» Goal of the exercise:
May I have the line containing "This screenshot has height=843, width=1300." and every line after it through the end of the data, repeated exactly and with no other lines?

» Supplied material:
-*-*-
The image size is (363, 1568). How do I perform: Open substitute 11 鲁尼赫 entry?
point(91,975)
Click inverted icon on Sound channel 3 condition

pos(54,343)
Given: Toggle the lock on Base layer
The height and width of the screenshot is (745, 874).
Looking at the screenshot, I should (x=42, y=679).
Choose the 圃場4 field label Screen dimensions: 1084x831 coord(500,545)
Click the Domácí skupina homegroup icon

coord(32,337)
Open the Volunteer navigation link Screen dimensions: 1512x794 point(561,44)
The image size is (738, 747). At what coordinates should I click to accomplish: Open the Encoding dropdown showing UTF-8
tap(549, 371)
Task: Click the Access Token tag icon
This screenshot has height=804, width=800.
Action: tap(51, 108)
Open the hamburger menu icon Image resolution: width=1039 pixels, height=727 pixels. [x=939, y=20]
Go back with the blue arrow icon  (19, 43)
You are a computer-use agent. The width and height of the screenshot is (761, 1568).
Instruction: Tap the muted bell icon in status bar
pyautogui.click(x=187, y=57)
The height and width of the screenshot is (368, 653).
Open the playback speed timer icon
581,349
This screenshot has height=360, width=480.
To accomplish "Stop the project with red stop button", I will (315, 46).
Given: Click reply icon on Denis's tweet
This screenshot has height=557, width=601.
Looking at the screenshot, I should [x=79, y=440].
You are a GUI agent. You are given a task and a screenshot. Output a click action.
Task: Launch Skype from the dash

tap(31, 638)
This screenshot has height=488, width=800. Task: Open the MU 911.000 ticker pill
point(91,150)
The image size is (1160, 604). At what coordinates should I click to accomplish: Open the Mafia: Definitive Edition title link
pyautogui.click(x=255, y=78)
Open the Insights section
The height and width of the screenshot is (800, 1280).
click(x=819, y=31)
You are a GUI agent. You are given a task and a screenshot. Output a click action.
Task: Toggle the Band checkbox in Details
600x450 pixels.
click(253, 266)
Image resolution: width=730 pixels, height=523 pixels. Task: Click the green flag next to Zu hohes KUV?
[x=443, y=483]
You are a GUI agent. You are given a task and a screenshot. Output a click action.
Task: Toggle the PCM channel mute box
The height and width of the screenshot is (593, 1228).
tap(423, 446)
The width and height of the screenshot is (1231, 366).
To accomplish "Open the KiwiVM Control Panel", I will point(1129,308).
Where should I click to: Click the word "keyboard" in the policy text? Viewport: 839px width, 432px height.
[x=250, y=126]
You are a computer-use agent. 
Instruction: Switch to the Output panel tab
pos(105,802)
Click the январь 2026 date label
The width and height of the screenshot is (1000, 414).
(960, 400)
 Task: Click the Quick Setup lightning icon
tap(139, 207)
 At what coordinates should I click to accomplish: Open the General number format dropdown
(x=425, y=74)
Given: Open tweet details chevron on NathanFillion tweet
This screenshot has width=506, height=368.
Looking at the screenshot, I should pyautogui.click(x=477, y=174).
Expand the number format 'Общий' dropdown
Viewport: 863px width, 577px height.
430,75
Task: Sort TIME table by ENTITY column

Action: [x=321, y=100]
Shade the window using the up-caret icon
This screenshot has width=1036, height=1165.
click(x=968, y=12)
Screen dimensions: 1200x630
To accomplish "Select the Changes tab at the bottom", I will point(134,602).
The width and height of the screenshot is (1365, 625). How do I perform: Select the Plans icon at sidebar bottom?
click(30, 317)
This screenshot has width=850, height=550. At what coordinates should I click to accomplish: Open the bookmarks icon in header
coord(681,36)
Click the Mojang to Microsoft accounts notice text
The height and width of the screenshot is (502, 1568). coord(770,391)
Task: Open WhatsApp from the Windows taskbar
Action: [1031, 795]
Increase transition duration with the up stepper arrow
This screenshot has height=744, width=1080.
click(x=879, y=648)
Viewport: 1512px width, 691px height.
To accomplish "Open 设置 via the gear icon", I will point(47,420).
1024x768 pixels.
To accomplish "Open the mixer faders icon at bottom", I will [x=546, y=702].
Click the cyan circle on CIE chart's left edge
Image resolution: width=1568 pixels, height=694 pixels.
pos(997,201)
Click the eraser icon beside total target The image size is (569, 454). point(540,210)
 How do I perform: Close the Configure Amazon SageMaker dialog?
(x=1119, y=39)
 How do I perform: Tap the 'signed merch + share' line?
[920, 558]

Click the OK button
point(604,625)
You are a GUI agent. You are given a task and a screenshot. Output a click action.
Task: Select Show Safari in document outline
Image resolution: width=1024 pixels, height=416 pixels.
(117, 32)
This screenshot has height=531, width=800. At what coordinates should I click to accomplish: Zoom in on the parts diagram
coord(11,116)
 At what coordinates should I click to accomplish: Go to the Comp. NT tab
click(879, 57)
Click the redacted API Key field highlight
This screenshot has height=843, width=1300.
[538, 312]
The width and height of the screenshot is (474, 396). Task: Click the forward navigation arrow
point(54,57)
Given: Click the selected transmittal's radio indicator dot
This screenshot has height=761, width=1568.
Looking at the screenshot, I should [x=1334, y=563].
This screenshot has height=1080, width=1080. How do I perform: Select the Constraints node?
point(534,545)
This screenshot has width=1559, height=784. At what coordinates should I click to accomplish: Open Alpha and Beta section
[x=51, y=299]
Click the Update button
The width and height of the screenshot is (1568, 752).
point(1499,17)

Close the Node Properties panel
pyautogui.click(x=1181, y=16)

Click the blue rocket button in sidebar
-*-*-
» Answer space:
This screenshot has height=843, width=1300.
[538, 312]
The width and height of the screenshot is (474, 396). Task: Click the forward navigation arrow
point(54,57)
Given: Click the selected transmittal's radio indicator dot
This screenshot has height=761, width=1568.
Looking at the screenshot, I should [x=1334, y=563].
This screenshot has height=1080, width=1080. How do I perform: Select the Constraints node?
point(534,545)
This screenshot has width=1559, height=784. At what coordinates should I click to accomplish: Open Alpha and Beta section
[x=51, y=299]
Click the Update button
The width and height of the screenshot is (1568, 752).
point(1499,17)

Close the Node Properties panel
pyautogui.click(x=1181, y=16)

Click the blue rocket button in sidebar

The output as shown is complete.